Cardiologist Dan Bernstein, MD, Packard patient Camila Gonzalez, and her mother. At 22 months, Camila was the youngest child in the U.S. to receive a donor's heart while also retaining her original one -- a procedure called a "piggyback" transplant.

The research team also is interested in the role that genetics plays in diagnosing and treating children with heart failure.
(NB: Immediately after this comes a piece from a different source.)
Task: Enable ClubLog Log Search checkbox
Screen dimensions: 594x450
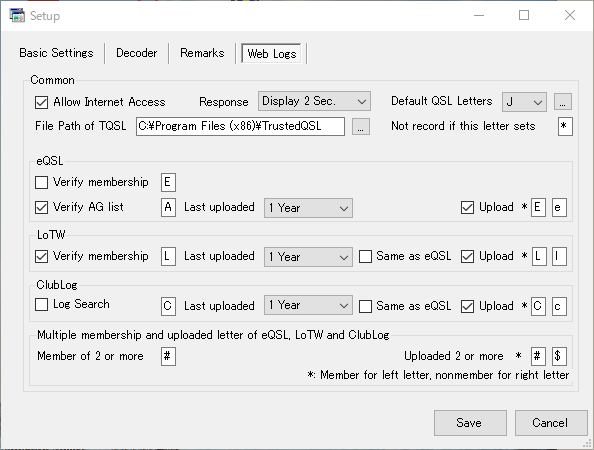Action: coord(41,304)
Our DNA contains six billion molecules called nucleotides, famously known as G, A, T, and C. In patients with cardiomyopathy, a seemingly minor change in the nucleotide sequence -- a G replaced with an A, for example -- could dramatically influence the course of the disease, alter the patient's response to beta blockers, and even affect the likelihood of survival.

Bernstein and his co-workers at the Cardiovascular Institute have begun collecting DNA samples from all Stanford cardiomyopathy patients -- adults and children -- to determine if there is a correlation between the patient's nucleotide sequence and his or her response to different treatments. "Perhaps one day soon we'll be able to prescribe specific drugs tailored to individual patients," he says.

"What's valuable about the Cardiovascular Institute is having the ability to do innovative research like this at a great medical school with a great university next door," he says. "My collaborators are adult cardiologists, physiologists, geneticists, pharmacologists, and biomedical engineers. It wouldn't be possible to do this work in isolation."